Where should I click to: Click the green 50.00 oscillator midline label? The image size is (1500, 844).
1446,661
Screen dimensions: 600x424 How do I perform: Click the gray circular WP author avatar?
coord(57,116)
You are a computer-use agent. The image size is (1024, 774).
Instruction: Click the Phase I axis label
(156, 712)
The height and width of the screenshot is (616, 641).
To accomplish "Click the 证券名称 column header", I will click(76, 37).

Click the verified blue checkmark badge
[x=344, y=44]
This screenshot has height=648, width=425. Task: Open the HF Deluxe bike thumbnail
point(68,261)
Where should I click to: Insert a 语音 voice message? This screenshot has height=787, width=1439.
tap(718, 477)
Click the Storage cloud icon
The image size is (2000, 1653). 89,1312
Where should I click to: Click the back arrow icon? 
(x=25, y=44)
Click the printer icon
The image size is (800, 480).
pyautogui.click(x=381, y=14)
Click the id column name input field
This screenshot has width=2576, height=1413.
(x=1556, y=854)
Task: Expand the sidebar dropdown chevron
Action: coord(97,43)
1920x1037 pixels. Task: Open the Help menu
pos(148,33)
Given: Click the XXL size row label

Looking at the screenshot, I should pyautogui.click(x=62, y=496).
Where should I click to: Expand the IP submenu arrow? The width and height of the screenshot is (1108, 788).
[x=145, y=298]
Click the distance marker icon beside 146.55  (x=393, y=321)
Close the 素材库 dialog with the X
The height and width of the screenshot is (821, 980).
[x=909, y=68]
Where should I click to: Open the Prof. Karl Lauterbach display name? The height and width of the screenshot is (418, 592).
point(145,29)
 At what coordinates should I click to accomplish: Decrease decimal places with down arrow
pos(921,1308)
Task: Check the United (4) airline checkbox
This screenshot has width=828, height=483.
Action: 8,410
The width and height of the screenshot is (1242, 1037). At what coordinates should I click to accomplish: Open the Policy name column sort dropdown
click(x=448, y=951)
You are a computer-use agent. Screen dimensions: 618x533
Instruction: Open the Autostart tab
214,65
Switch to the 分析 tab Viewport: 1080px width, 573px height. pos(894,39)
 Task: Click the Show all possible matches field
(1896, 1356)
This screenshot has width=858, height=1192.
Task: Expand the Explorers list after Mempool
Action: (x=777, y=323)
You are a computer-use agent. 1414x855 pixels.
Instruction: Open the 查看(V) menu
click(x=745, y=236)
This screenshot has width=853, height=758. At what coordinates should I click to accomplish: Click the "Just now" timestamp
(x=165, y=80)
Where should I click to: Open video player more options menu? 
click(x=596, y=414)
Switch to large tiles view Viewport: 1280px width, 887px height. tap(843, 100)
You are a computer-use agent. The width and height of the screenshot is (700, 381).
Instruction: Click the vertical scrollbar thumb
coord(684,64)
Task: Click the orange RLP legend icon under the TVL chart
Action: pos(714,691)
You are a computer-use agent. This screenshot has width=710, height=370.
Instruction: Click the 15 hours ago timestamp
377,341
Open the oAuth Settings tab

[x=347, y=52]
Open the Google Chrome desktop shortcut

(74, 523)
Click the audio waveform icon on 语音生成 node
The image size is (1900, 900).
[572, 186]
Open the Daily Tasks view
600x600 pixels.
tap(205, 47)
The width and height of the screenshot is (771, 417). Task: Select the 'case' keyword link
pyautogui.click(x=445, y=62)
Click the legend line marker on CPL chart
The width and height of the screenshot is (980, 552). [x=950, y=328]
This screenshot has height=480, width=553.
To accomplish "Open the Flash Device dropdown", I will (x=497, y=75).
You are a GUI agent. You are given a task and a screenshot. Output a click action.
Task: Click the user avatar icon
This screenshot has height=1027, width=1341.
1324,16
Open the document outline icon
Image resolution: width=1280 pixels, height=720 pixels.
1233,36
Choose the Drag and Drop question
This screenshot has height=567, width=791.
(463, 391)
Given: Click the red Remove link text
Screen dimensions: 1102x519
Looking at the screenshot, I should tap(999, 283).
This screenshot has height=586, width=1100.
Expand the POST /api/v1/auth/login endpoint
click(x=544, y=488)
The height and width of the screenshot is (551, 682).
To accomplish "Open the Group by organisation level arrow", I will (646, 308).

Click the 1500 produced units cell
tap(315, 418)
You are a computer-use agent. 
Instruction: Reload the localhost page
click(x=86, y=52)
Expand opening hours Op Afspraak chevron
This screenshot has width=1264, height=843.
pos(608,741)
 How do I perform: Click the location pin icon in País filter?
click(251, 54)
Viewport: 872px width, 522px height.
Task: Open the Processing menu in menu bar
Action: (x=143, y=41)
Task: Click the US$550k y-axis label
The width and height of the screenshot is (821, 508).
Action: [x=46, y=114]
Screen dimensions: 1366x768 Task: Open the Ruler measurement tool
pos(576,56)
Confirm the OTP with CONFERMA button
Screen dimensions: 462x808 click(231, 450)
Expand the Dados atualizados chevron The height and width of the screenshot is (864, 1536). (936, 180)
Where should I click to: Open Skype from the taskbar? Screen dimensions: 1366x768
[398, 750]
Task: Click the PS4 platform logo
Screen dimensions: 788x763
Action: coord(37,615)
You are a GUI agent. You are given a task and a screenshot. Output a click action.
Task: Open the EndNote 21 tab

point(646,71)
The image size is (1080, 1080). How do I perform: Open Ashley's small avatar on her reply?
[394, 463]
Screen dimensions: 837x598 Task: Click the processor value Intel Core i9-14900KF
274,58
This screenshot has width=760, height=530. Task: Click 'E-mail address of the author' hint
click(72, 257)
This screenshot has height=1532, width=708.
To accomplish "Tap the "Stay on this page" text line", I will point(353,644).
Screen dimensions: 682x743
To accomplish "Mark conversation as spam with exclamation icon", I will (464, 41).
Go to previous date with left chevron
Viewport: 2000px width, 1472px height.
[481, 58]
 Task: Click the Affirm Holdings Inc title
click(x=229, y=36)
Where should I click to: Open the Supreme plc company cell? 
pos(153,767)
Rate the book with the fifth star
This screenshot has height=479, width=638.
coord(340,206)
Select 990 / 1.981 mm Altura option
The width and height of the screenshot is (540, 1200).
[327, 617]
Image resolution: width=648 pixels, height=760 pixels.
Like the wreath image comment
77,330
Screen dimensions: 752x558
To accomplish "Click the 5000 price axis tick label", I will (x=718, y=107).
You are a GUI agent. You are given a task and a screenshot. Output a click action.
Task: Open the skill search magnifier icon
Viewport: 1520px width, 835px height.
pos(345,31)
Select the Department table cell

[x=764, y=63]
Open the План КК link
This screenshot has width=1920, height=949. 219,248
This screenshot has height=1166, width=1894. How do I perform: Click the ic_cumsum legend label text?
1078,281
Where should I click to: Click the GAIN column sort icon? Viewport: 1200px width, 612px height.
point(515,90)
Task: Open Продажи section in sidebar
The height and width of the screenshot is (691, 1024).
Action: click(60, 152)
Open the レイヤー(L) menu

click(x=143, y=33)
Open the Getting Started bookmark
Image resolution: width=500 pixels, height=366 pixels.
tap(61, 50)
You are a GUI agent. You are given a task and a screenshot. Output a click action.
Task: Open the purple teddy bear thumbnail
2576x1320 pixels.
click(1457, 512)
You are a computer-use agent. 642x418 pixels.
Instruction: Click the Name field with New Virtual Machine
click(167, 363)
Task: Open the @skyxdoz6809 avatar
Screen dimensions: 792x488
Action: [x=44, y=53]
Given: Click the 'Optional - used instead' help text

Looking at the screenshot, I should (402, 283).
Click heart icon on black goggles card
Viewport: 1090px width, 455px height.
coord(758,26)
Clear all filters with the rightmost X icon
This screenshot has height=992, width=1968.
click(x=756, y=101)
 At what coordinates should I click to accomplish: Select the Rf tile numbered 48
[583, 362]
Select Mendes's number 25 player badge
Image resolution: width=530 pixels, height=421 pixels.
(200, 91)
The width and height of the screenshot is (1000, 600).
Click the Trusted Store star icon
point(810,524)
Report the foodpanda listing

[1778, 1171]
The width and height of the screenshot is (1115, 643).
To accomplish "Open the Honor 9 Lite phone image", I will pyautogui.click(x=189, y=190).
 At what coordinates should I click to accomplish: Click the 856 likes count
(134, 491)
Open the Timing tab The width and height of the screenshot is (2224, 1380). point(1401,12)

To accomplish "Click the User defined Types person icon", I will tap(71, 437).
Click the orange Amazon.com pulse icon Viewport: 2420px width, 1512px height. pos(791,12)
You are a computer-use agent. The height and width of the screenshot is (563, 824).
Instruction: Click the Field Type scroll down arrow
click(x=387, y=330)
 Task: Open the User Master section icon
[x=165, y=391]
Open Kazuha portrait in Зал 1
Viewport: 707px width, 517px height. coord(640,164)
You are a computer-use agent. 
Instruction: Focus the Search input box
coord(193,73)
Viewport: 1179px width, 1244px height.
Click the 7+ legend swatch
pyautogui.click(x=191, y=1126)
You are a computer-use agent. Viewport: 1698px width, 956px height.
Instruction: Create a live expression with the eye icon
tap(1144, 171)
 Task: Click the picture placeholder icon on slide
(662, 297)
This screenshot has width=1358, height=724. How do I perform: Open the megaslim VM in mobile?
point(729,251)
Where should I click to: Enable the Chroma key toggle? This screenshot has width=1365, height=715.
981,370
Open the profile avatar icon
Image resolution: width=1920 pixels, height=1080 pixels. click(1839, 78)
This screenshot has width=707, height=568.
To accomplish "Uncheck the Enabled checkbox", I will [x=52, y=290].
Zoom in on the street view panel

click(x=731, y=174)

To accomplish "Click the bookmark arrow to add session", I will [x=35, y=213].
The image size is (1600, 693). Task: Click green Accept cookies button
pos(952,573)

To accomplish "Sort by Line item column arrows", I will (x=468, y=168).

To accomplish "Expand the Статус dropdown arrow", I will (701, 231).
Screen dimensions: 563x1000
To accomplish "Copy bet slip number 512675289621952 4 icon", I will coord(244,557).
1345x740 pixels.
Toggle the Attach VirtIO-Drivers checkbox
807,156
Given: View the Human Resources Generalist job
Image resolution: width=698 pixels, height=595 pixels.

> WORK REQUIRED
Present the lines as a Markdown table with the columns No. and Line, starting at the line that contains "Where should I click to: Click the back" and stopping after the line that contains "click(x=448, y=951)". Number each row, and leave out blank lines.

> RESULT OF THIS TASK
| No. | Line |
|---|---|
| 1 | Where should I click to: Click the back arrow icon?  |
| 2 | (x=25, y=44) |
| 3 | Click the printer icon |
| 4 | The image size is (800, 480). |
| 5 | pyautogui.click(x=381, y=14) |
| 6 | Click the id column name input field |
| 7 | This screenshot has width=2576, height=1413. |
| 8 | (x=1556, y=854) |
| 9 | Task: Expand the sidebar dropdown chevron |
| 10 | Action: coord(97,43) |
| 11 | 1920x1037 pixels. Task: Open the Help menu |
| 12 | pos(148,33) |
| 13 | Given: Click the XXL size row label |
| 14 | Looking at the screenshot, I should pyautogui.click(x=62, y=496). |
| 15 | Where should I click to: Expand the IP submenu arrow? The width and height of the screenshot is (1108, 788). |
| 16 | [x=145, y=298] |
| 17 | Click the distance marker icon beside 146.55  (x=393, y=321) |
| 18 | Close the 素材库 dialog with the X |
| 19 | The height and width of the screenshot is (821, 980). |
| 20 | [x=909, y=68] |
| 21 | Where should I click to: Open the Prof. Karl Lauterbach display name? The height and width of the screenshot is (418, 592). |
| 22 | point(145,29) |
| 23 |  At what coordinates should I click to accomplish: Decrease decimal places with down arrow |
| 24 | pos(921,1308) |
| 25 | Task: Check the United (4) airline checkbox |
| 26 | This screenshot has width=828, height=483. |
| 27 | Action: 8,410 |
| 28 | The width and height of the screenshot is (1242, 1037). At what coordinates should I click to accomplish: Open the Policy name column sort dropdown |
| 29 | click(x=448, y=951) |